**Page excerpt**
"""

UBI on SPI NOR flash

Jan Lübbe jlu at pengutronix.de
Mon Sep 3 06:10:29 EDT 2012


On Mon, 2012-09-03 at 13:00 +0300, Artem Bityutskiy wrote:
> On Mon, 2012-09-03 at 11:44 +0200, Jan Lübbe wrote:
> > I can't commit to spending months on this, but I do have some time.
> > Do you think the vmalloc-using places could be fixed step by step or
> > must this be done over UBI&UBIFI in one go?
> > Is there a specific thread where the approach fixing this has been
> > discussed before? Could the CMA be used instead of vmalloc?
> 
> I believe it can be done step by step. You can start from UBI I guess.
> Basically we use vmalloc everywhere when we need to read entire
> eraseblock. The reason for this is that the eraseblock is large, so
> kmalloc() would often fail.

Ok.

> So the idea is to allocate smaller buffers and then iterate. There are
> places which are easier to handle, and some are more difficult to handle
> (e.g., those where we index elements in the eraseblock array).
> 
> > You mentioned flexible arrays before. It seems it is targeted at items
> > smaller than a page and needs to copy each item when placing it into the
> > array. I'm not sure how this would help UBI/UBIF.

"""

**Direction A**
Give the lines of the listing from the line with "Task: Open the #eøsavtalen hashtag link" up to and including the last line as a Markdown table with the columns Row and Line, skipping blank lines. Leave the pictures out.
The listing has no connection to the mailing-list message.

**Recorded data**
"""

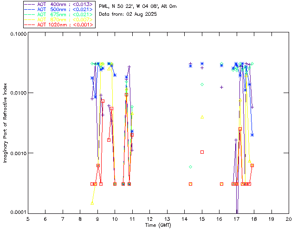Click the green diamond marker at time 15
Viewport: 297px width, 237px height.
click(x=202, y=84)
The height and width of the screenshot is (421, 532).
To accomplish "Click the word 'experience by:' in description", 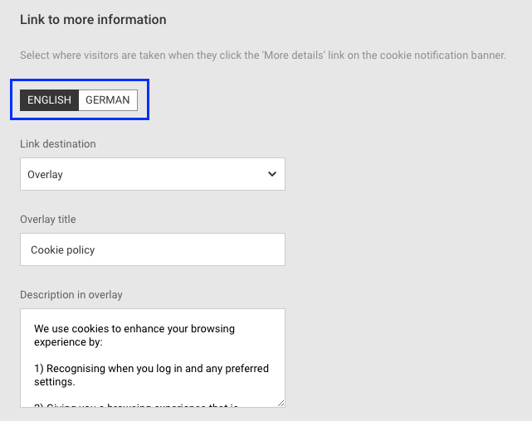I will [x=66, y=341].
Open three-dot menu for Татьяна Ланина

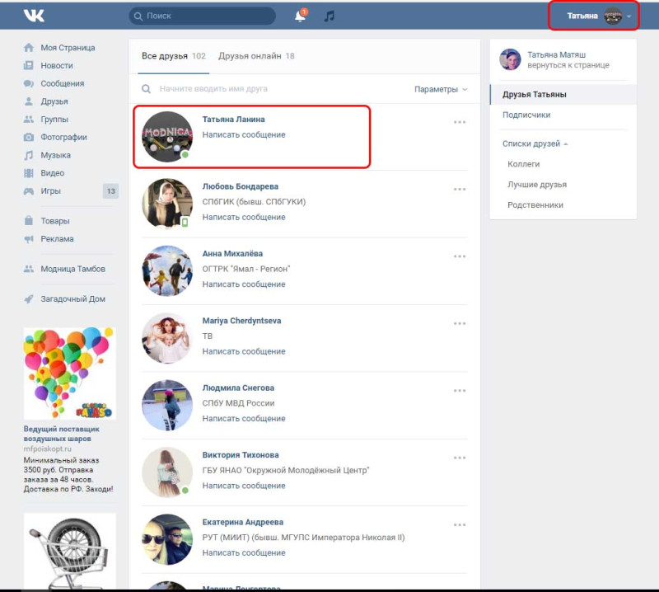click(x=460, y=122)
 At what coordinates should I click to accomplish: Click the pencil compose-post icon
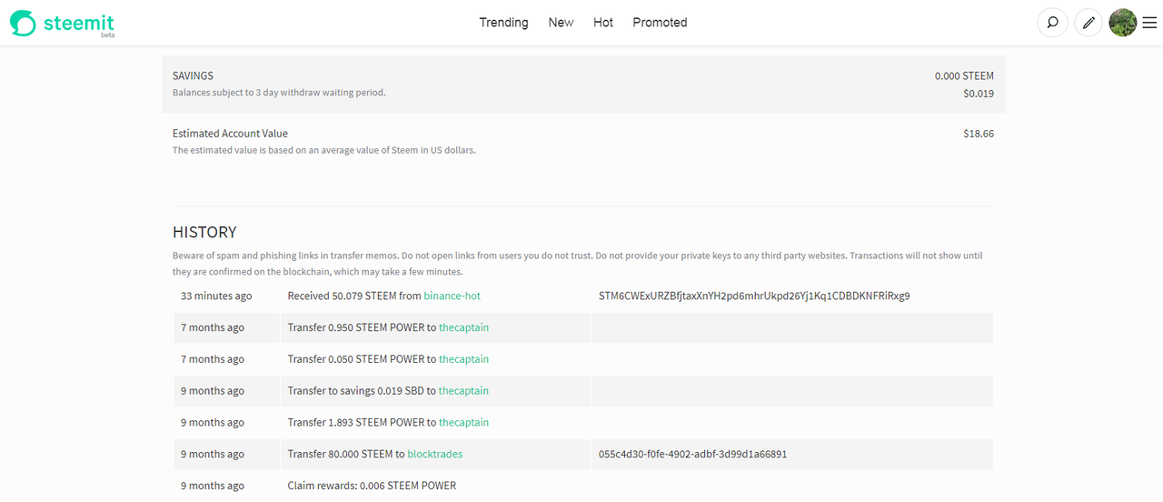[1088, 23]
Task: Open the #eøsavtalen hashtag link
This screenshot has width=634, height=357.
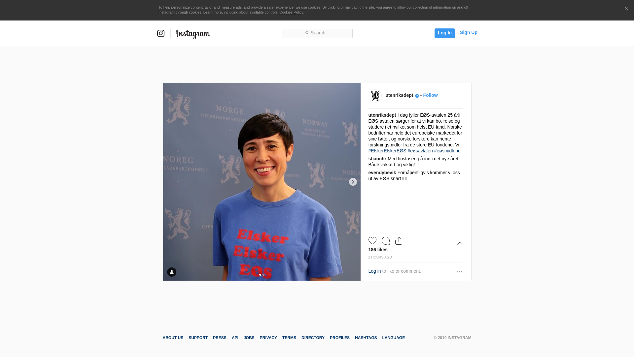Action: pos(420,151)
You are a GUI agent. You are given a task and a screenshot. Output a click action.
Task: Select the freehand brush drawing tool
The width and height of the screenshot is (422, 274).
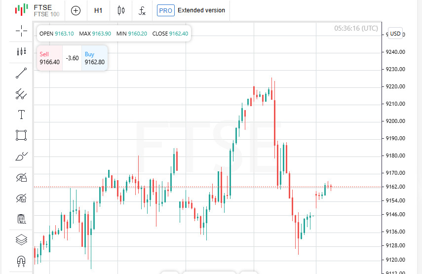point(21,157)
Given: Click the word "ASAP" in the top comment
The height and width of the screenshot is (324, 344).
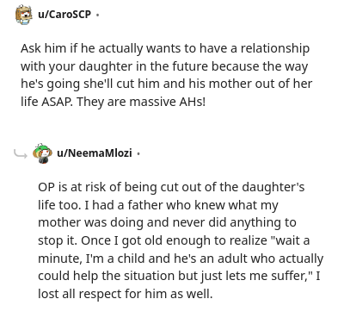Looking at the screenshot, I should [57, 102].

"""

**Direction B**
Write out the mailing-list message from "Jan Lübbe jlu" up to and including "have some time.".

**Correct response A**
| Row | Line |
|---|---|
| 1 | Task: Open the #eøsavtalen hashtag link |
| 2 | This screenshot has width=634, height=357. |
| 3 | Action: pos(420,151) |
| 4 | You are a GUI agent. You are given a task and a screenshot. Output a click action. |
| 5 | Task: Select the freehand brush drawing tool |
| 6 | The width and height of the screenshot is (422, 274). |
| 7 | point(21,157) |
| 8 | Given: Click the word "ASAP" in the top comment |
| 9 | The height and width of the screenshot is (324, 344). |
| 10 | Looking at the screenshot, I should [57, 102]. |

**Correct response B**
Jan Lübbe jlu at pengutronix.de
Mon Sep 3 06:10:29 EDT 2012


On Mon, 2012-09-03 at 13:00 +0300, Artem Bityutskiy wrote:
> On Mon, 2012-09-03 at 11:44 +0200, Jan Lübbe wrote:
> > I can't commit to spending months on this, but I do have some time.